• [Extrait choisi]
● ● ● ● ●
Pourquoi le dentifrice a été jusqu’à votre innovation un des derniers emballages non recyclables, alors que les emballages de lait ou les flacons alimentaires le sont depuis longtemps ?
C. B. : L’emballage du dentifrice est complexe dans sa composition, aluminium à l’intérieur pour protéger la formule et plastique à l’extérieur. Il nous a fallu près de cinq années entre le moment où la R&D s’empare du projet et celui où il est validé en production et que celle-ci démarre. Le tube doit garantir la sécurité du produit et présenter une souplesse pour que la pâte sorte facilement, soit un double défi technique.
L’idée de créer le premier tube de dentifrice recyclable [2] est-elle venue d’attentes manifestées par les consommateurs ? Ces attentes diffèrent-elles selon les pays ?
● ● ● ● ●
• [Données recueillies]

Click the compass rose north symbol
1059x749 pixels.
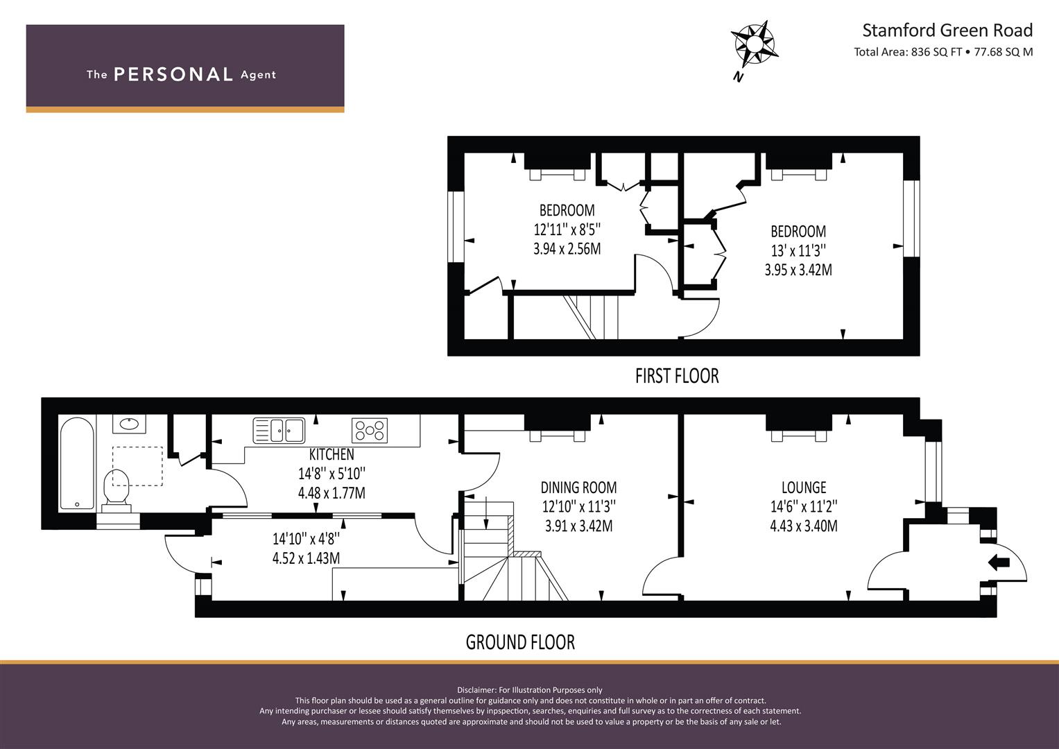click(x=755, y=45)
● ● ● ● ●
• [Problème posé 1] D'après l'extrait choisi, de quels matériaux se compose l'emballage du dentifrice, et où chacun se trouve-t-il ?
• [Problème posé 2] Recopiez dans l'extrait choisi tout le passage qui va de "C. B. : L’emballage" jusqu'à "selon les pays ?".
Appuyez-vous uniquement sur l'extrait choisi.

• [Réponse attendue 1] D'aluminium à l'intérieur pour protéger la formule, et de plastique à l'extérieur.

• [Réponse attendue 2]
C. B. : L’emballage du dentifrice est complexe dans sa composition, aluminium à l’intérieur pour protéger la formule et plastique à l’extérieur. Il nous a fallu près de cinq années entre le moment où la R&D s’empare du projet et celui où il est validé en production et que celle-ci démarre. Le tube doit garantir la sécurité du produit et présenter une souplesse pour que la pâte sorte facilement, soit un double défi technique.
L’idée de créer le premier tube de dentifrice recyclable [2] est-elle venue d’attentes manifestées par les consommateurs ? Ces attentes diffèrent-elles selon les pays ?